June 7, 2012— -- Adam Kaufman, the Florida developer who earlier this week was found not guilty of second-degree murder in the 2007 death of his wife in an explosive trial that became known as the "spray tan" trial, says he never thought he would be convicted.
"In my heart I didn't," Kaufman said today on "Good Morning America." "You leave it up to 12 good people that have to make a very, very difficult decision. Presented with the evidence in this case, I just didn't feel that they would be able to come back with a guilty verdict."
Kaufman stood accused of strangling his wife Eleonora "Lina" Kaufman to death in their Aventura, Fla., home. The defense maintained throughout the trial that the real estate developer is innocent, arguing that his wife died from a pre-existing heart condition.
The case initially garnered nationwide attention in 2009, when the defense blamed Eleonora's death on a violent, allergic reaction to the spray tan that she'd received the day before she died.
Attorneys said that theory was disproved by science, and the defense was later dropped. Defense attorneys soon instead said she died naturally from an unknown heart condition.
In his first appearance since being declared innocent, Kaufman today explained why his defense team initially presented that case.

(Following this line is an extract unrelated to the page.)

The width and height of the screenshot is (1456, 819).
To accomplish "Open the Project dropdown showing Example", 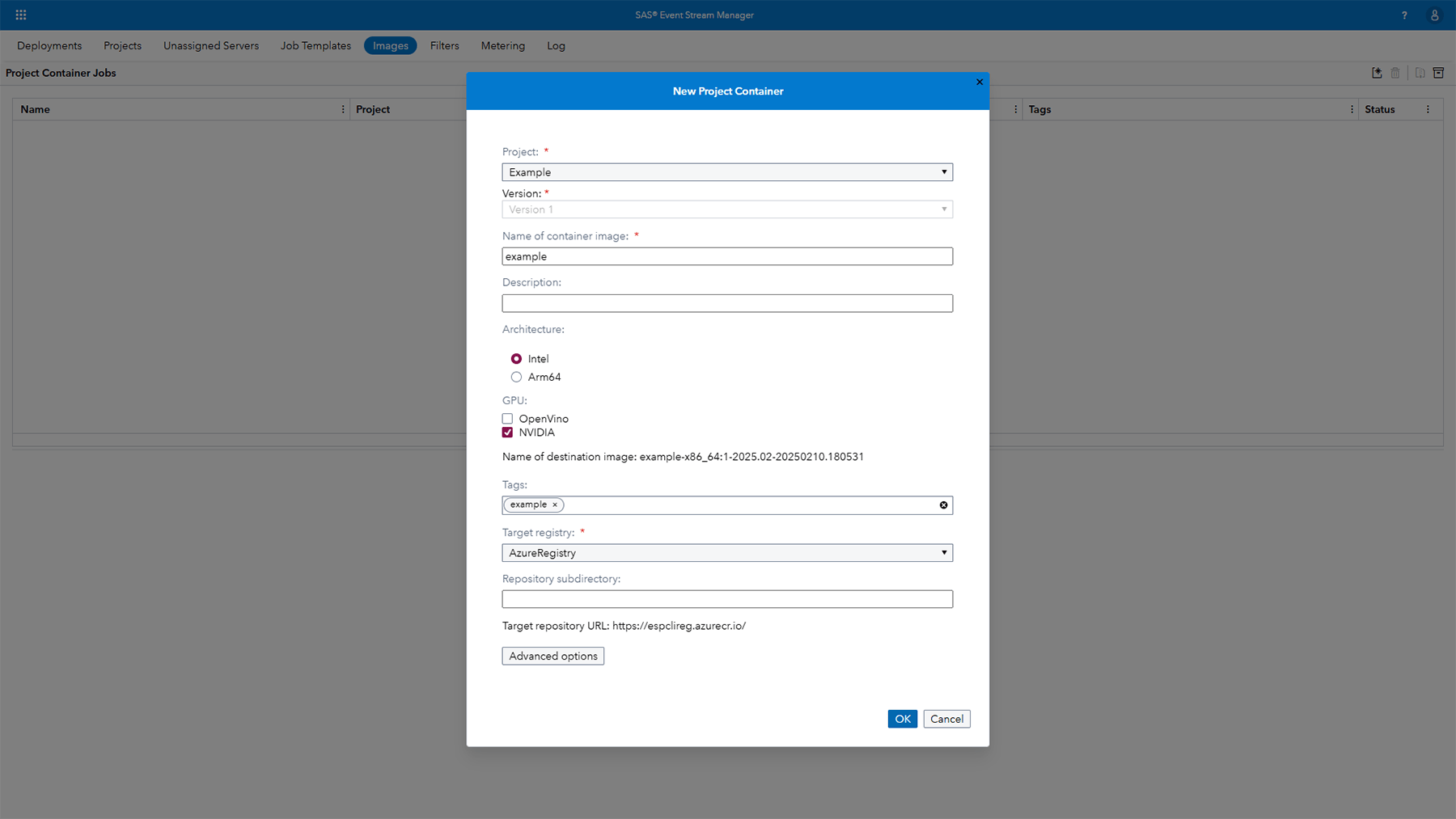I will click(x=943, y=171).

"The night before she [Eleonora] passed away she had a spray tan for the first time and we felt that it would be negligent of us not to bring that up," Kaufman said on "GMA." "The problem was that it was never investigated, it was never looked into and we felt that it should have."

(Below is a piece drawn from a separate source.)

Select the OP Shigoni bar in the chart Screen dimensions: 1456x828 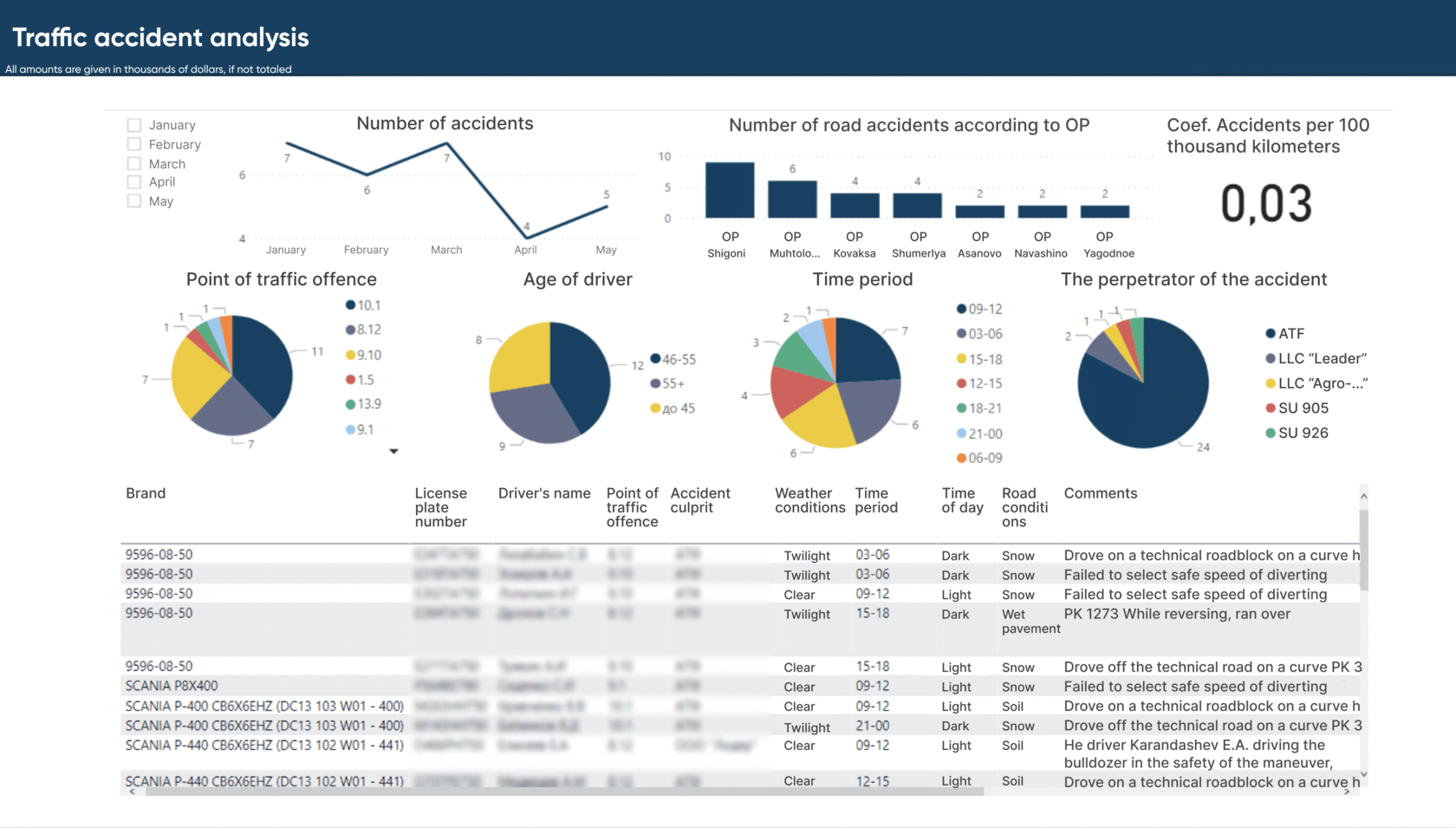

"You weren't getting answers from the medical examiner's office. They wouldn't return our phone calls," he said. "You have a 33-year-old woman [who is] healthy, active, in great shape, eats well, doesn't drink and smokes a few cigarettes a month. We were thinking of every possible thing that could have happened."
Kaufman sat stone-faced and silent throughout most of the trial, and didn't take the stand in his defense. He did break down in tears as the court heard the desperate 911 call he made when he found his wife on their bathroom floor five years ago.

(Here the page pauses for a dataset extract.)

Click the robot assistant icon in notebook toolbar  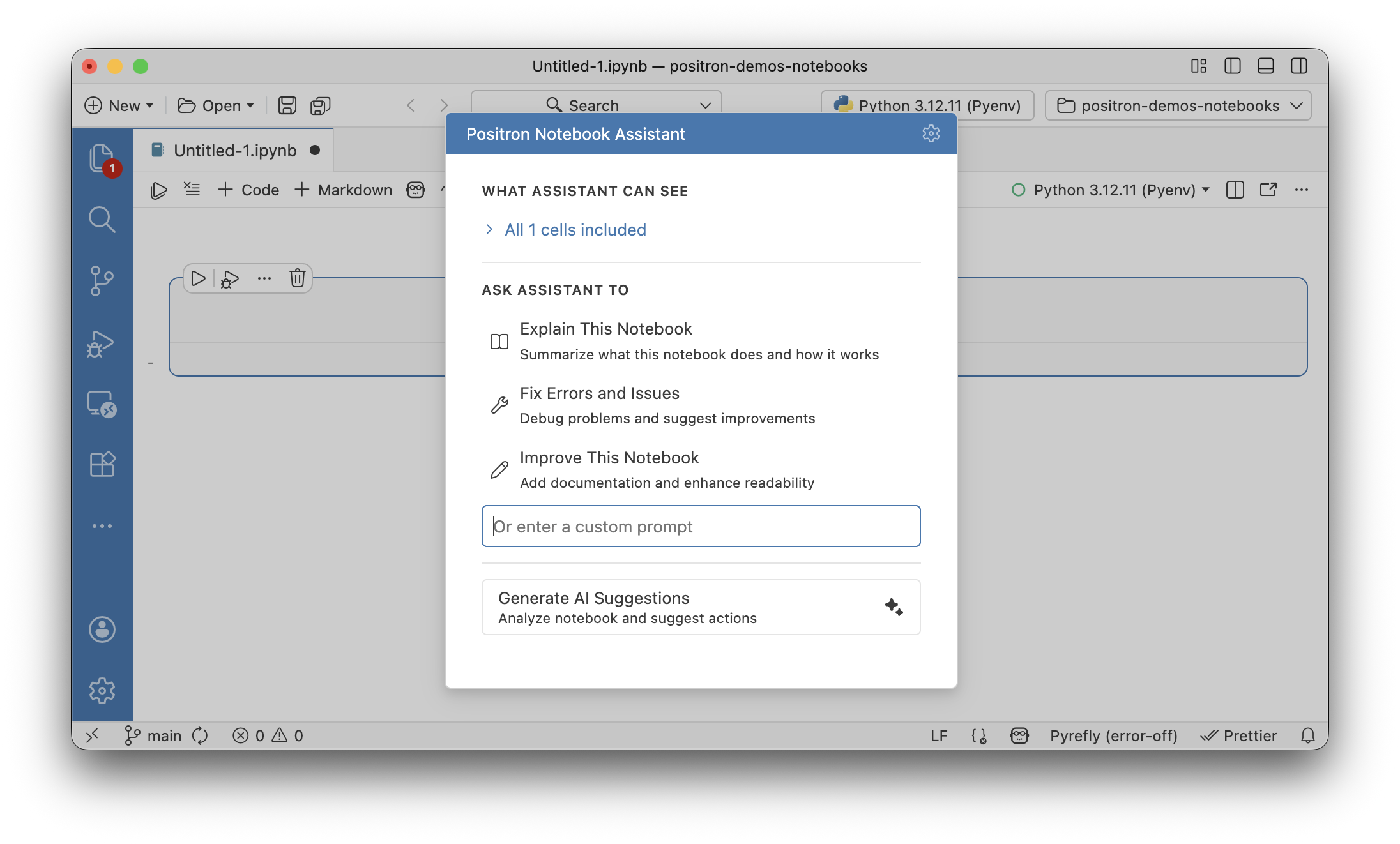(415, 190)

"It's something that I don't wish on my worst enemy," Kaufman said on "GMA." "It's something that you don't ever expect you're going to be in a situation like that where you walk in and suddenly find your wife, who's healthy by all means, collapsed, cold, non-responsive."
The explosive trial ended Tuesday with an emotional outburst from the defendant's mother-in-law, who stood by his side throughout the trial and even testified for the defense.
Frida Aizman, Lina Kaufman's mother, was ejected from the courtroom after she had an emotional response to the prosecution's suggestion that she only came to Kaufman's defense in order to maintain her relationship with her grandchildren.
"Do you think for a second she would be seeing her grandchildren, with her husband in Italy and her son in Denmark?" the prosecution asked the jury during closing arguments. "She is alone here. This is her tie, the joy of her life. Do you think she's going to go against him?"
"Are you accusing me of lies?" Aizman responded in the courtroom.
That outburst led to her being escorted from the room -- but after the not guilty verdict was read, she and her son-in-law hugged.